Reproduce the entries from their first line up to and including the line with "ZIP code (optional) (505, 318)". Leave out everything after it.

━━━━━ Data under study

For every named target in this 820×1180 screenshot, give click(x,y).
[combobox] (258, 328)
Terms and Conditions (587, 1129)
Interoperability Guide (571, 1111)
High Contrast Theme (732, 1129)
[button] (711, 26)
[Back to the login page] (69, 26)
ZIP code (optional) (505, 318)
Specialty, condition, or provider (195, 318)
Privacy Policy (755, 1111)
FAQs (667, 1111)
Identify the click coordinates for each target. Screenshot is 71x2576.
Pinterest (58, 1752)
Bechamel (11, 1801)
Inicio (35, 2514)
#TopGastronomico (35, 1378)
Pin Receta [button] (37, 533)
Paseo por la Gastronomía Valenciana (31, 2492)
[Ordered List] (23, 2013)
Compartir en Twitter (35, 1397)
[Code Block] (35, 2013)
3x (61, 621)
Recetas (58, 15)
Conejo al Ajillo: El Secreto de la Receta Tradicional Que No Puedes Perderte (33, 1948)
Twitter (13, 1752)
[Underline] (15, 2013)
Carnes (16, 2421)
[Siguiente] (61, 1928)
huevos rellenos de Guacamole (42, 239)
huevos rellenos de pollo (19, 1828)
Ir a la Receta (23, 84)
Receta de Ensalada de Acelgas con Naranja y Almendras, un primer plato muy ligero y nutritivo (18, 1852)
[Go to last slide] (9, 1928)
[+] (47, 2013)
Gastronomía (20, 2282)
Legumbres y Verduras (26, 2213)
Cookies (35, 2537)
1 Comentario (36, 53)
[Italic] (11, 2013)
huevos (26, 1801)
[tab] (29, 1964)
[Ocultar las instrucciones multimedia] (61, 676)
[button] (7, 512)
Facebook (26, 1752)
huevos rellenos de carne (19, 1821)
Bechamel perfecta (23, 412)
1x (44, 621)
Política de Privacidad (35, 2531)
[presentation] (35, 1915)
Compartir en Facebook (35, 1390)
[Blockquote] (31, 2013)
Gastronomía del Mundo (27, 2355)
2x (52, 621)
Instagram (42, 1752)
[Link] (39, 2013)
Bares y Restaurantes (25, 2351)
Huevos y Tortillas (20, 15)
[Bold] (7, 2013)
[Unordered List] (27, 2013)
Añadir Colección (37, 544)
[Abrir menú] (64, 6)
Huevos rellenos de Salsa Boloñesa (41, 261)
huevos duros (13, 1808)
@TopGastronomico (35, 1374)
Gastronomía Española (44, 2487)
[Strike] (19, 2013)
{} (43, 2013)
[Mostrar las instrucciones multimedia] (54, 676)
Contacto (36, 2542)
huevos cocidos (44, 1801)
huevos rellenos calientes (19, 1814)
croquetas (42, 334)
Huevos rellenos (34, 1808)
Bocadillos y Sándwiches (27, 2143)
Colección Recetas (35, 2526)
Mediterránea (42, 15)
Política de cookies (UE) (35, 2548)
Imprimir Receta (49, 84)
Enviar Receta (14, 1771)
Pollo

━━━━━━━━━━

Written response:
For every named target in this 820×1180 screenshot, give click(x,y).
[combobox] (258, 328)
Terms and Conditions (587, 1129)
Interoperability Guide (571, 1111)
High Contrast Theme (732, 1129)
[button] (711, 26)
[Back to the login page] (69, 26)
ZIP code (optional) (505, 318)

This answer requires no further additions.